====== INPUT

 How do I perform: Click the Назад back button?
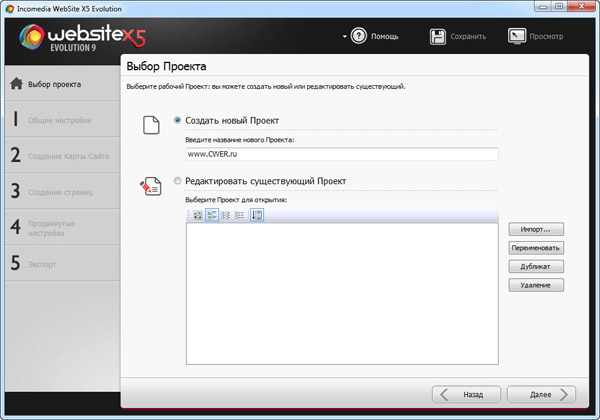coord(465,394)
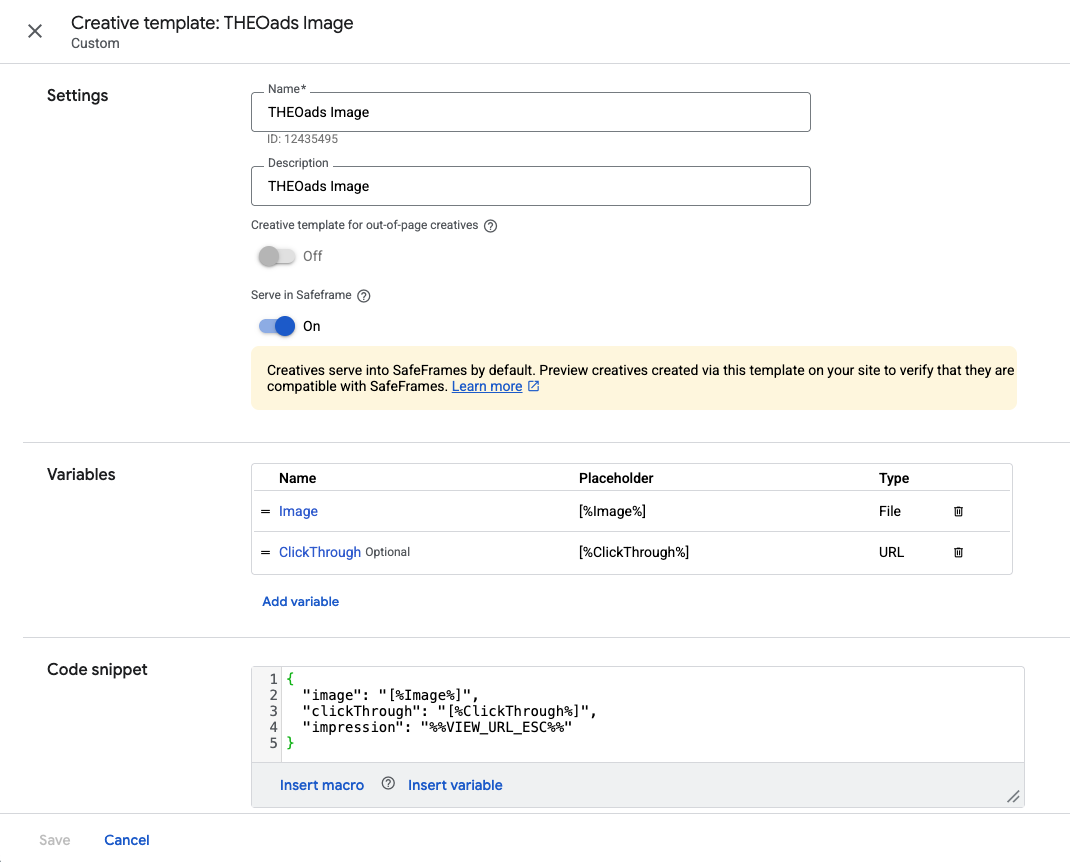Delete the ClickThrough variable row
Screen dimensions: 1070x862
958,552
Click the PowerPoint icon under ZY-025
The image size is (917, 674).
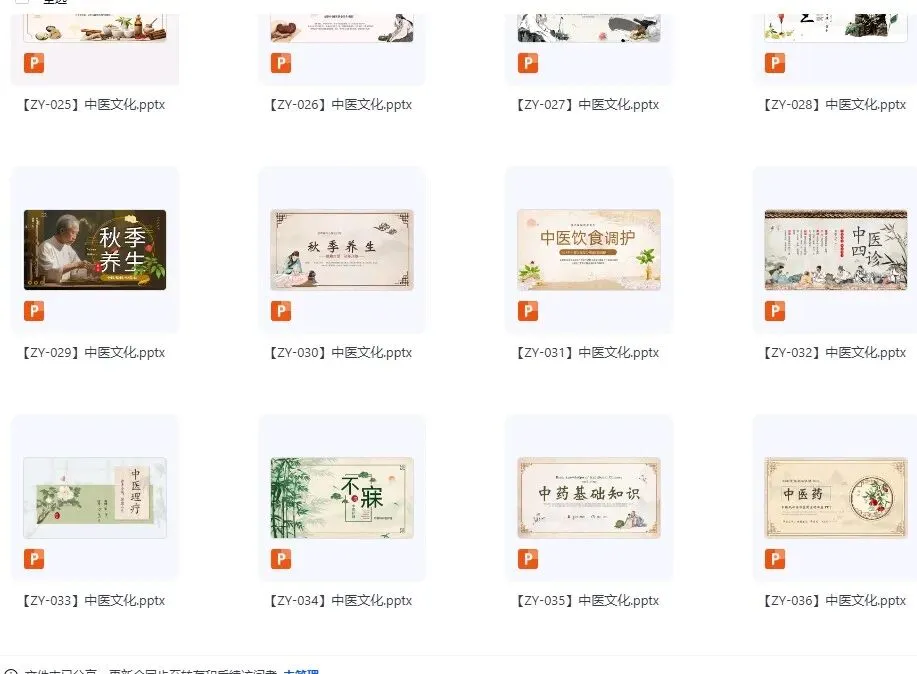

============

GOAL OF THE EXERCISE: Write out every line of the items above without changing a word, and leave the pictures out of your answer.

ANSWER BELOW:
 How do I perform: Click the Назад back button?
coord(465,394)
Delete the ClickThrough variable row
Screen dimensions: 1070x862
958,552
Click the PowerPoint icon under ZY-025
The image size is (917, 674).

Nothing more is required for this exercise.